This case is a useful reminder of the Loosely principles when advising clients charged in “test purchase” operations who say that they were “set up” by undercover police officers.  The questions to be asked by the Court are :- i) was the police operation triggered by a reasonable suspicion of criminal activity ?  ii) was the operation properly authorised and supervised ?  iii) was the means employed necessary and proportionate ?  iv) did the police “cause” the offence or did they merely present the defendant with an unexceptional opportunity to commit it ?  v) was the evidence of the police properly authenticated ?  Good luck getting a Judge to answer the above questions in any way other than yes, yes, yes, no and yes. R v Moore, R v Burrows [2014] Crim L.R 364.

Trial in the absence of the accused

The Court of Appeal has embraced views expressed in local courts.  It has said that a defendant has a responsibility to maintain contact with his or her lawyer by means that allow for communication at short notice.  If the case is in the warned list, the defendant should contact his or her solicitor on a daily basis to find out whether the case has been listed for the following day ; R v Lopez [2014] Crim L.R 384.

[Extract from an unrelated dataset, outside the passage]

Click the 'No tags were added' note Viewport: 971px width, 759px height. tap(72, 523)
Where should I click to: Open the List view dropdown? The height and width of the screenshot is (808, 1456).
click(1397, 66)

Sentencing guidelines for sexual offences

The new guidelines change the basis for sentencing in cases involving the possession of indecent images of children.  In the past, a defendant charged with possessing thousands of level 1 images and a handful of level 5 images would be sentenced on the basis of the level 5 possession.  In the new guidelines, the Sentencing Council says “in most cases the intrinsic character of the most serious of the offending images will initially determine the appropriate category.  If, however, the most serious images are unrepresentative of the offender’s conduct, a lower category may be appropriate”. (page 77)

Age of defendant at date of offence/conviction/sentence

We all know that it is the date of the conviction that matters for the purpose of sentence ; and we’ve all had 18 year old defendants sentenced according the “adult” guidelines and been left with a feeling that it’s not quite right.  The Court of Appeal has now helped out a little.  In cases where the defendant was aged 17 at the commission of the offence but 18 at the date of conviction, the Court of Appeal has said that regard should be had to the sentence that would have been imposed had he been sentenced as a young offender and that this would be a powerful factor, albeit not the sole determining one, in deciding what the sentence should be ; R v Y [2014] 1 Cr.App.R (S.) 39.  Although in that case, the Court of Appeal did not interfere with the sentence of 5 years’ detention in a Young Offenders’ Institution for the appellant who was aged 17 at the date of the offence, the same sentence having been imposed upon his adult co-accused.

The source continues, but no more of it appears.